>> Start Supplied entries
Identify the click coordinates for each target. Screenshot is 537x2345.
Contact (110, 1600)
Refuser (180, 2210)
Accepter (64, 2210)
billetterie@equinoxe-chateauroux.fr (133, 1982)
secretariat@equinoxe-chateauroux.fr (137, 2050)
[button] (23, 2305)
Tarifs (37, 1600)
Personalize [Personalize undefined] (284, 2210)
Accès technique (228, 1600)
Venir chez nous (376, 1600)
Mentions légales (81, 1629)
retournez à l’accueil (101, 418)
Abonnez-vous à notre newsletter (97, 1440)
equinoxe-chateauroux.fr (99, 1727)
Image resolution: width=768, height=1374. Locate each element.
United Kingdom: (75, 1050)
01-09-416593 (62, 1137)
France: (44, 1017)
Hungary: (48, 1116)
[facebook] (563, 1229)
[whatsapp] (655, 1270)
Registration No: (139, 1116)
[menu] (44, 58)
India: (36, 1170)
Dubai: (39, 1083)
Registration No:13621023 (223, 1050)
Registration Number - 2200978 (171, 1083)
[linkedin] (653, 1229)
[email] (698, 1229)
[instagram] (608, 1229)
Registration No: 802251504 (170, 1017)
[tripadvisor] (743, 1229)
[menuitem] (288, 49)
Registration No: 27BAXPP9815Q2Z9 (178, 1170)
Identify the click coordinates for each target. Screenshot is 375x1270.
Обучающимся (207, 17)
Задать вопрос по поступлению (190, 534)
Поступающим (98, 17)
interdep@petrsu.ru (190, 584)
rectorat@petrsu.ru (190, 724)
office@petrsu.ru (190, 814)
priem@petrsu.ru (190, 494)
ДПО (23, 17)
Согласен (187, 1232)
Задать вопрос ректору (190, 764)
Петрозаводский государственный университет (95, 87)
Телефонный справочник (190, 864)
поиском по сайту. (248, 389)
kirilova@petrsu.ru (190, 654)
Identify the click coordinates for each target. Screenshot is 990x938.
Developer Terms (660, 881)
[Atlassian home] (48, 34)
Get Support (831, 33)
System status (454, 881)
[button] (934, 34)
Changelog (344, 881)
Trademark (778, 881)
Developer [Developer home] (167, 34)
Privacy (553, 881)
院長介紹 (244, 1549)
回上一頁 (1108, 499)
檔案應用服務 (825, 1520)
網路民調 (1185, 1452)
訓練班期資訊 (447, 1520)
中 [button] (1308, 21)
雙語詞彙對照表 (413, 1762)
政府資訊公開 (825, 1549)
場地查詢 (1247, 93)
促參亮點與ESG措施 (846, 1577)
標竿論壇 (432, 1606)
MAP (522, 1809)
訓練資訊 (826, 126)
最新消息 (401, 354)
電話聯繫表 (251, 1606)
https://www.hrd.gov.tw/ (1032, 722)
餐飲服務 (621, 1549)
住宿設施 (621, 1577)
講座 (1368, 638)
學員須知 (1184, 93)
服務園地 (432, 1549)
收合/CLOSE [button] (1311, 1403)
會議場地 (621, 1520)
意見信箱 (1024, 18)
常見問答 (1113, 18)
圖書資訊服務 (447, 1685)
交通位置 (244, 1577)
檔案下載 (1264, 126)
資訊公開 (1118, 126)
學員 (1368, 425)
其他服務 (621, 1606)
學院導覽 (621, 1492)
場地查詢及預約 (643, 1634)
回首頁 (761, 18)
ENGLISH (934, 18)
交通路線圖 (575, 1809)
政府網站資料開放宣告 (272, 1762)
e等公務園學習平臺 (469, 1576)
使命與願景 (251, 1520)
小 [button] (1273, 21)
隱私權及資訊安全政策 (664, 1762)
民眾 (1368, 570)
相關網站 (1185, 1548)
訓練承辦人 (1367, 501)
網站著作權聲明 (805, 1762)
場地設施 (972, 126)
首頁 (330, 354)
>> End Supplied entries
Instructions to follow:
Reproduce all of the entries above line for line, changing nothing.

Output below:
Identify the click coordinates for each target. Screenshot is 537x2345.
Contact (110, 1600)
Refuser (180, 2210)
Accepter (64, 2210)
billetterie@equinoxe-chateauroux.fr (133, 1982)
secretariat@equinoxe-chateauroux.fr (137, 2050)
[button] (23, 2305)
Tarifs (37, 1600)
Personalize [Personalize undefined] (284, 2210)
Accès technique (228, 1600)
Venir chez nous (376, 1600)
Mentions légales (81, 1629)
retournez à l’accueil (101, 418)
Abonnez-vous à notre newsletter (97, 1440)
equinoxe-chateauroux.fr (99, 1727)
Image resolution: width=768, height=1374. Locate each element.
United Kingdom: (75, 1050)
01-09-416593 (62, 1137)
France: (44, 1017)
Hungary: (48, 1116)
[facebook] (563, 1229)
[whatsapp] (655, 1270)
Registration No: (139, 1116)
[menu] (44, 58)
India: (36, 1170)
Dubai: (39, 1083)
Registration No:13621023 (223, 1050)
Registration Number - 2200978 (171, 1083)
[linkedin] (653, 1229)
[email] (698, 1229)
[instagram] (608, 1229)
Registration No: 802251504 (170, 1017)
[tripadvisor] (743, 1229)
[menuitem] (288, 49)
Registration No: 27BAXPP9815Q2Z9 (178, 1170)
Identify the click coordinates for each target. Screenshot is 375x1270.
Обучающимся (207, 17)
Задать вопрос по поступлению (190, 534)
Поступающим (98, 17)
interdep@petrsu.ru (190, 584)
rectorat@petrsu.ru (190, 724)
office@petrsu.ru (190, 814)
priem@petrsu.ru (190, 494)
ДПО (23, 17)
Согласен (187, 1232)
Задать вопрос ректору (190, 764)
Петрозаводский государственный университет (95, 87)
Телефонный справочник (190, 864)
поиском по сайту. (248, 389)
kirilova@petrsu.ru (190, 654)
Identify the click coordinates for each target. Screenshot is 990x938.
Developer Terms (660, 881)
[Atlassian home] (48, 34)
Get Support (831, 33)
System status (454, 881)
[button] (934, 34)
Changelog (344, 881)
Trademark (778, 881)
Developer [Developer home] (167, 34)
Privacy (553, 881)
院長介紹 (244, 1549)
回上一頁 (1108, 499)
檔案應用服務 (825, 1520)
網路民調 (1185, 1452)
訓練班期資訊 (447, 1520)
中 [button] (1308, 21)
雙語詞彙對照表 (413, 1762)
政府資訊公開 (825, 1549)
場地查詢 (1247, 93)
促參亮點與ESG措施 (846, 1577)
標竿論壇 (432, 1606)
MAP (522, 1809)
訓練資訊 (826, 126)
最新消息 (401, 354)
電話聯繫表 (251, 1606)
https://www.hrd.gov.tw/ (1032, 722)
餐飲服務 (621, 1549)
住宿設施 (621, 1577)
講座 (1368, 638)
學員須知 (1184, 93)
服務園地 (432, 1549)
收合/CLOSE [button] (1311, 1403)
會議場地 (621, 1520)
意見信箱 (1024, 18)
常見問答 (1113, 18)
圖書資訊服務 (447, 1685)
交通位置 (244, 1577)
檔案下載 (1264, 126)
資訊公開 (1118, 126)
學員 (1368, 425)
其他服務 (621, 1606)
學院導覽 (621, 1492)
場地查詢及預約 (643, 1634)
回首頁 (761, 18)
ENGLISH (934, 18)
交通路線圖 (575, 1809)
政府網站資料開放宣告 (272, 1762)
e等公務園學習平臺 (469, 1576)
使命與願景 (251, 1520)
小 [button] (1273, 21)
隱私權及資訊安全政策 (664, 1762)
民眾 (1368, 570)
相關網站 (1185, 1548)
訓練承辦人 (1367, 501)
網站著作權聲明 (805, 1762)
場地設施 (972, 126)
首頁 (330, 354)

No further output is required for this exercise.